Dépôt de gerbe au Mémorial à Putten. Photo: Gisela Ewe
<<C’était très intéressant et aussi touchant de visiter les pays d’origine des déportés de Neuengamme et de parler aux familles. De nouveau, cela m’a montré le rôle important que la déportation joue dans les familles – non seulement pour les enfants, mais aussi pour les petits et arrière-petits-enfants. Je crois qu’en Allemagne, beaucoup de personnes n’ont pas d’idée à quel point la Deuxième Guerre mondiale a laissé des traces dans les sociétés et dans les familles dans toute l’Europe.>>
(Christine Eckel, collaboratrice freelance au Mémorial de Neuengamme depuis 2008)
Lieux différents – présentations différentes
Dans le cadre de ce voyage d’étude, le groupe a pu se faire une impression des différents lieux de mémoire qui sont présentés et pris en charge de manières différentes : À Meensel-Kiezegem et à Putten, d’où plusieurs centaines d’habitants furent arrêtés dans le cadre de rafles, puis déportés au camp de Neuengamme, les lieux sont entretenus par des bénévoles.
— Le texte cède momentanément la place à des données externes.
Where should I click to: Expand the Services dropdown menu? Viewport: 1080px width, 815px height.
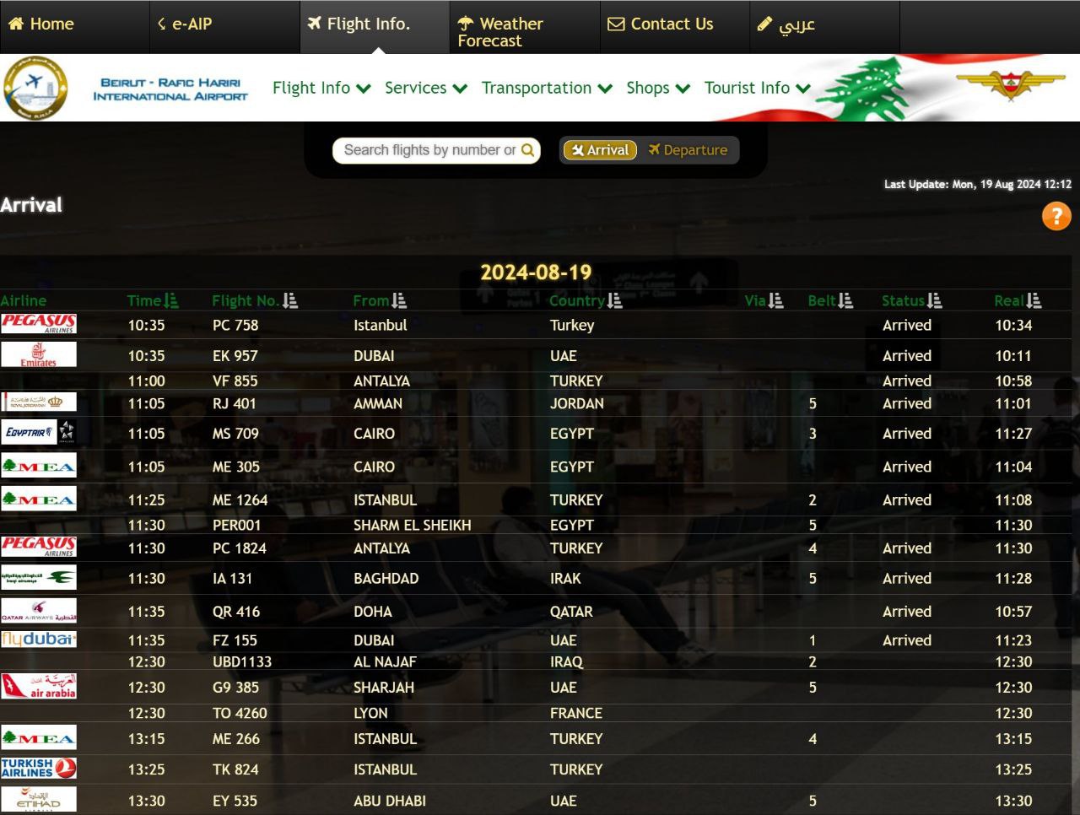(x=425, y=88)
Sur les anciens lieux carcéraux comme le Fort Breendonk ou le camp de transit vers les camps de concentration comme Amersfoort se trouvent de petits mémoriaux nationaux. L’ancien camp de concentration de Vught (Herzogenbusch) et l’ancien camp de transit de Westerbork proposent, en raison de leur conception professionnelle du site et des expositions, des différentes possibilités de présentation. Ces diverses approches de l’histoire de l’occupation, de la répression, de la déportation et de l’histoire d’après-guerre engendrèrent des discussions au sein du groupe.
<<Bien sûr que les questions de cultures mémorielles sont également très intéressantes, vu qu’en Allemagne, nous sommes finalement assez calés sur nos récits, modèles explicatifs et esthétiques – certes, ils affichent une position critique, mais restent après tout dans un certain cadre. C’est pourquoi je crois qu’il est important de comparer d’autres cultures mémorielles afin de ne pas tourner seulement autour de soi-même.>>
(Gisela Ewe)
Les différentes impressions, aussi bien au niveau émotionnel qu’au niveau professionnel, obtenues dans les différents lieux visités ont suscité des discussions animées dans le groupe, entre autre au sujet des narratifs, perspectives et modes de présentations proposés dans les différentes expositions.
<<De nouveau, je me suis aperçue que la didactique dans les expositions et le travail pédagogique sont conçus et réalisés différemment dans les pays européens. En Allemagne, nous suivons une autre approche qu’en Norvège, au Danemark, en Belgique ou aux Pays-Bas. Je crois qu’une des raisons est que beaucoup de choses ne sont pas possibles ici en Allemagne, parce que nous sommes le « pays des bourreaux » – c’est pourquoi nous avons une approche prudente et réfléchie concernant la présentation des expositions. Dans d’autres pays (« pays-victimes »), on trouve moins de réserve, par exemple en ce qui concerne les drapeaux avec la croix gammée ou le travail avec des mannequins de décoration et des dioramas, des reconstructions et des mises en scène.>>
(Ulrike Jensen)
Nationaal Monument Kamp Amersfoort
Vu l’importance de ce grand camp de transit pour la déportation des Pays-Bas, la taille relativement restreinte du Mémorial de Amersfoort a surpris certains participants du voyage. Nous avons visité le site avec la présidente du Stichting Vriendenkring Neuengamme, Martine Letterie, puis discuté avec les collaborateurs du mémorial comment la grande demande de programmes pédagogiques peut être satisfaite sur un site disposant de peu de vestiges historiques et n’ayant qu’un budget limité.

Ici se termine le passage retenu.